Saturday, February 28, 2015

Memories of Her Moving

It seems to be a popular thing these days for people to take videos of their pregnant belly with their baby moving for the camera. Each time I see one of these videos, I get sad thinking about how I wish I would have taken videos like it when I was carrying Lily, especially since I never got to see her move outside of the womb.

Here is an example of what I'm talking about (because it's Jill Duggar and she's a "public figure," I don't feel creepy sharing someone random's video lol).


When I saw this video, it brought back a flood of pregnancy memories of what it's like to have a sweet babe growing away inside. It's hard to describe, but sometimes the memories seem so far away, but then something, such as this video, will bring them to the surface, and if I think deeply enough, it's almost as if I can feel her moving again. The not-so-gentle kicks and punches from my active baby girl. I miss her sweet movements so much.

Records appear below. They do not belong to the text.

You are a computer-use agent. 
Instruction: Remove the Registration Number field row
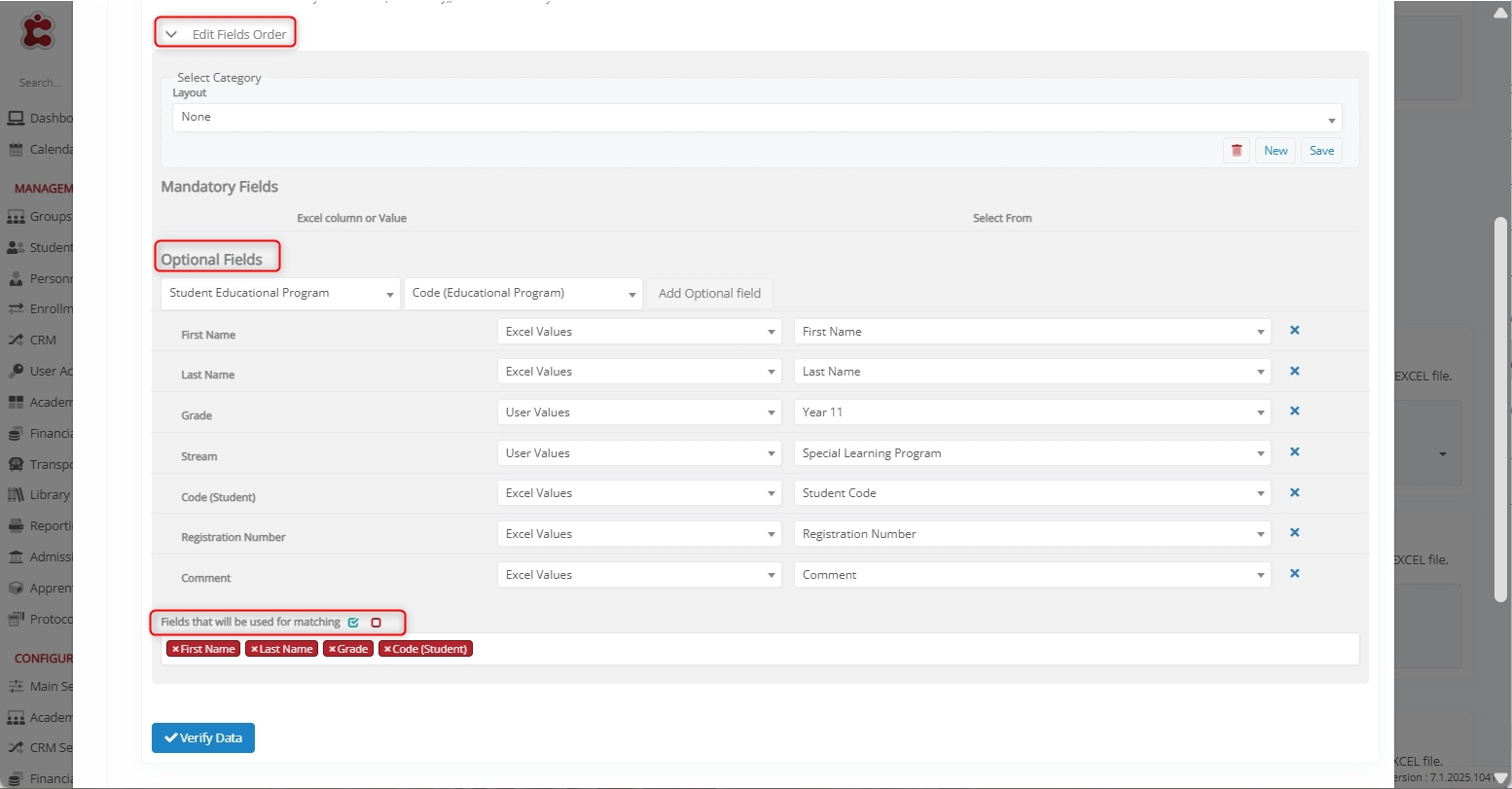tap(1294, 533)
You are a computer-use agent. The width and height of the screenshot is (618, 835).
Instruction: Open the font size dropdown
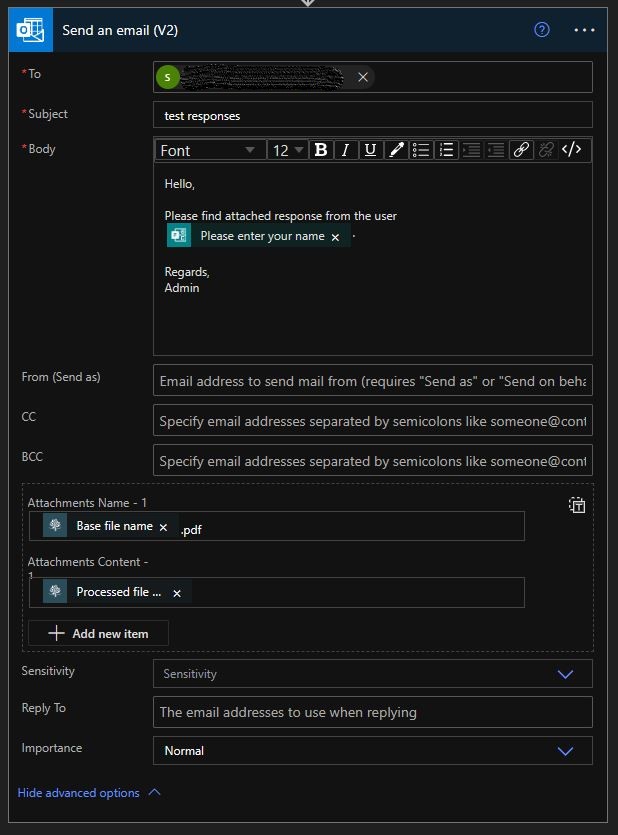[x=287, y=150]
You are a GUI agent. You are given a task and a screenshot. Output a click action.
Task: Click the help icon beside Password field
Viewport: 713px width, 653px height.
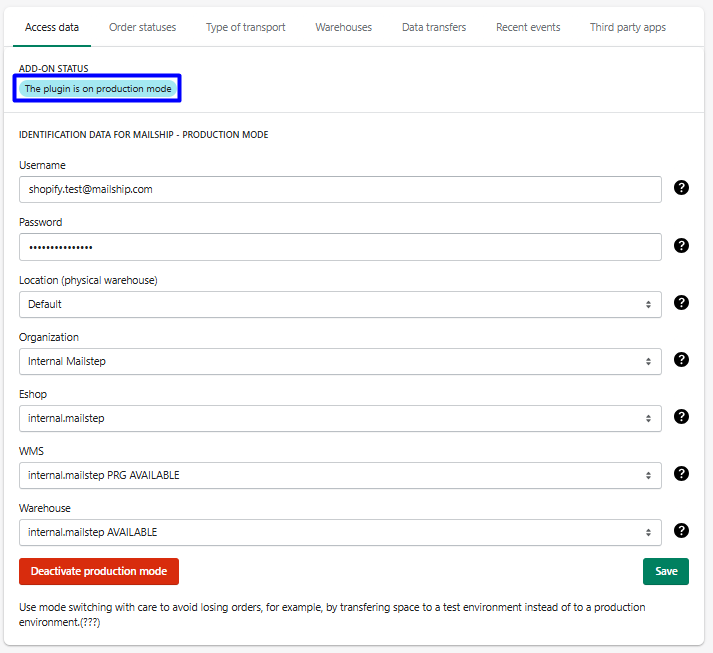[x=682, y=245]
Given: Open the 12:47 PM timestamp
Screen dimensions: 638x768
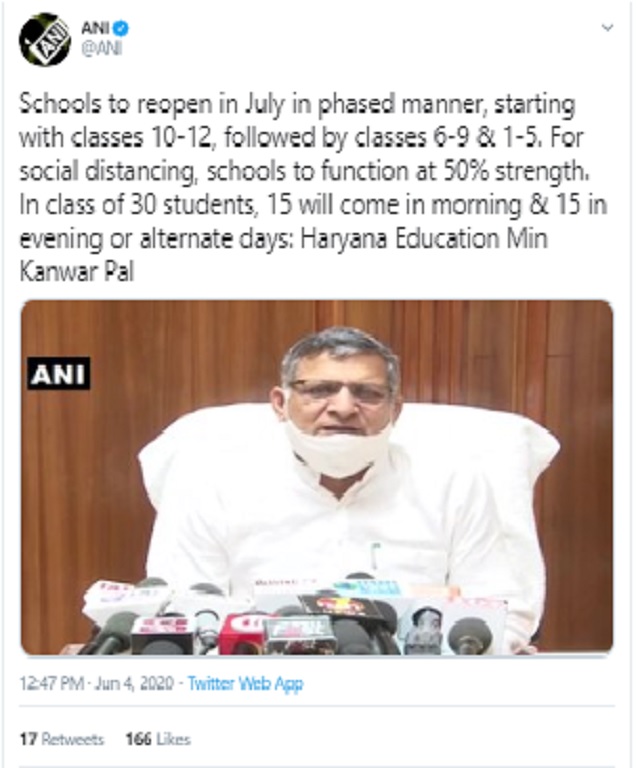Looking at the screenshot, I should 51,683.
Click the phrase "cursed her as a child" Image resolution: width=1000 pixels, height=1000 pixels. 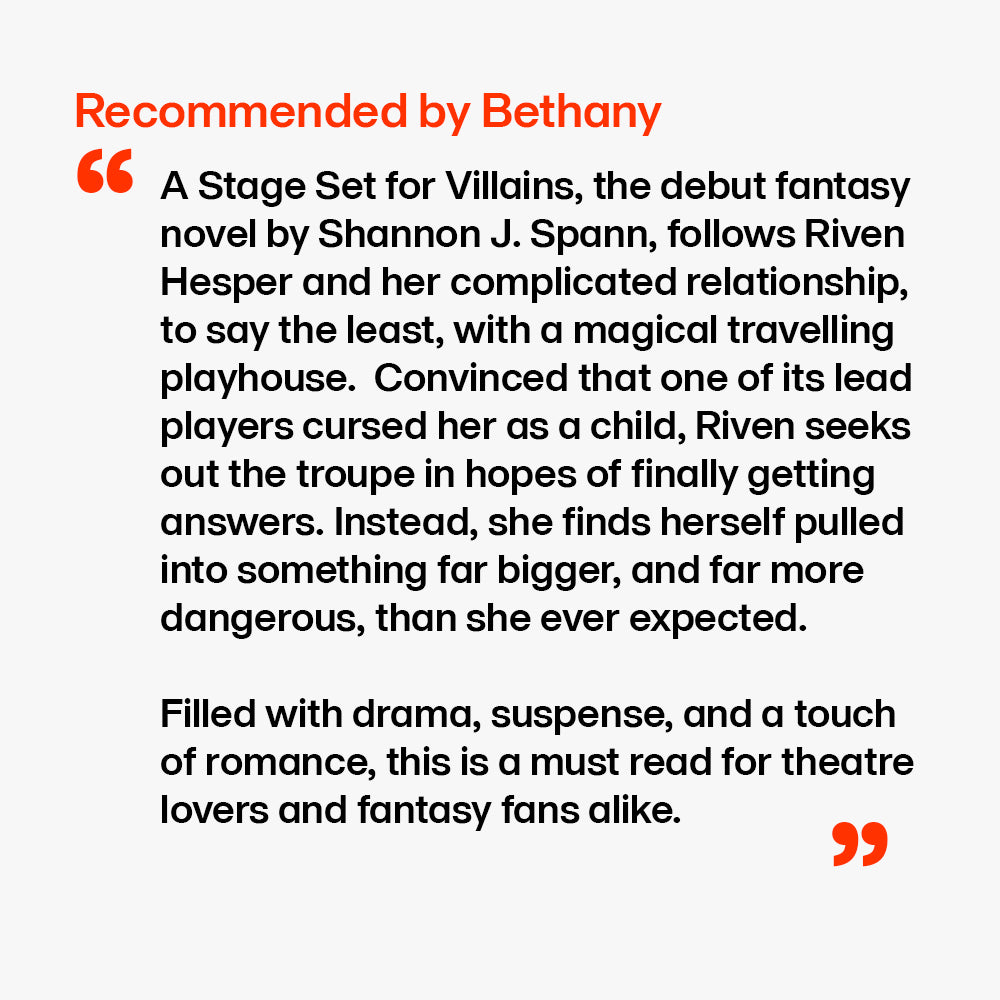click(480, 427)
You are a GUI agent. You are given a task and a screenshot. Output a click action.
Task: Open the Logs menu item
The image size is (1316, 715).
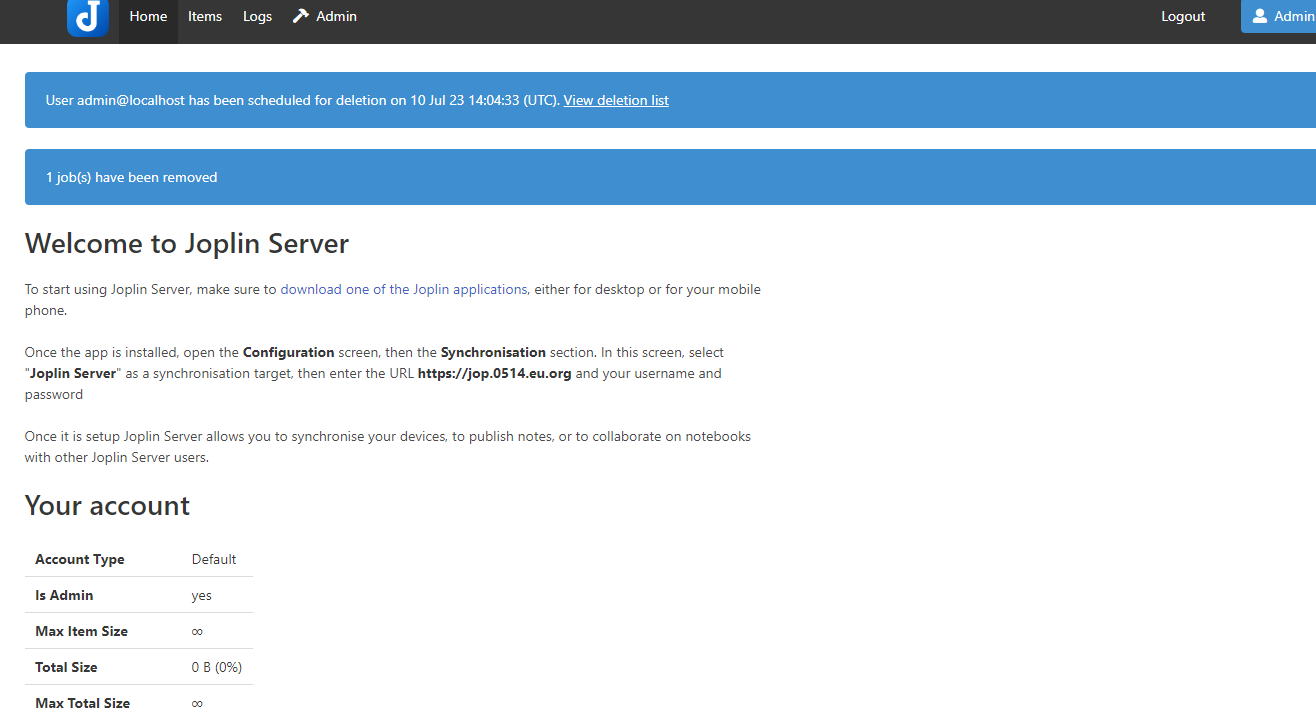click(x=257, y=16)
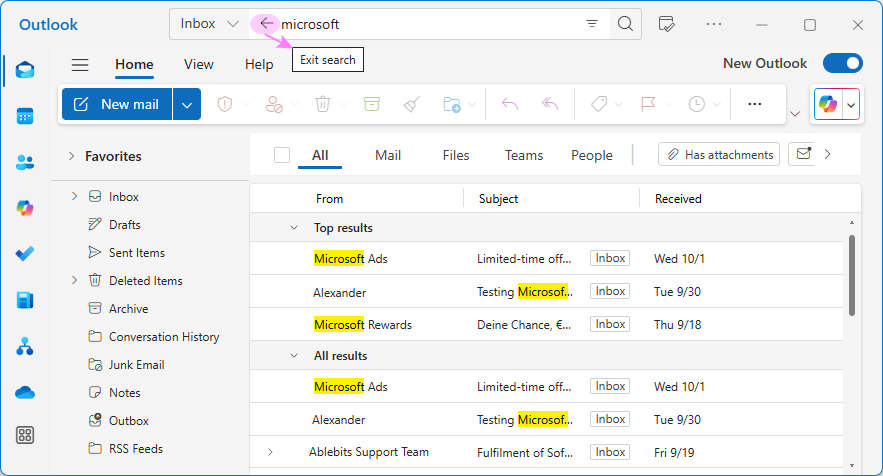This screenshot has width=883, height=476.
Task: Click the search magnifier icon
Action: coord(625,24)
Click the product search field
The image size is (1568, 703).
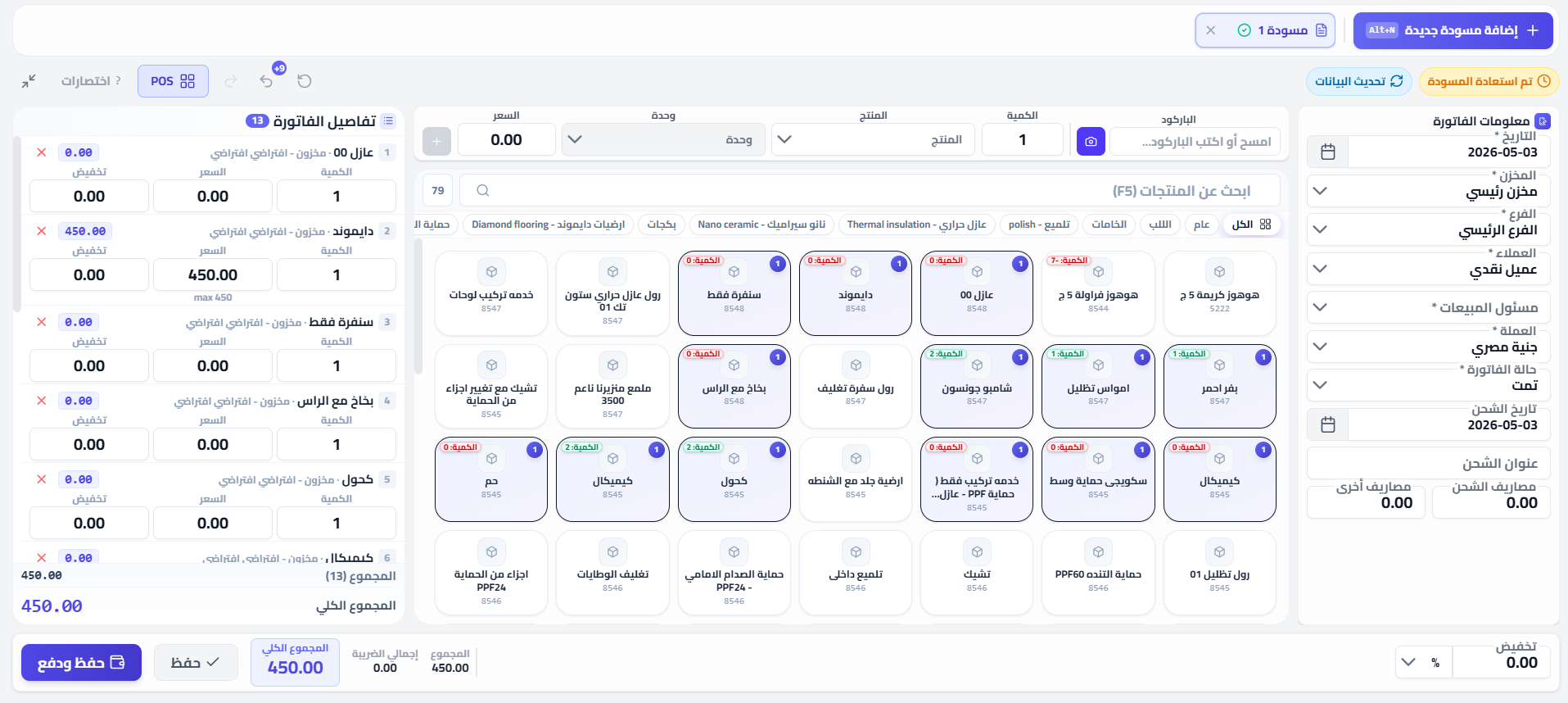pos(870,190)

When I start to get sad because of the things I don't have, I try to be purposeful in being thankful for the things I do have. It was such a gift to go fullterm in a pregnancy! There is truly nothing in this world like feeling your baby moving in your belly and bonding with them through all those months. I can sometimes hardly believe it actually happened to me! But, it did. And it was a gift. A precious, precious gift that can never be taken away. So many women long to experience pregnancy, but can't because of numerous different reasons. I was given that gift. Even if I never get to be pregnant again, I have those memories. I had that experience. I have a daughter. And I am eternally thankful.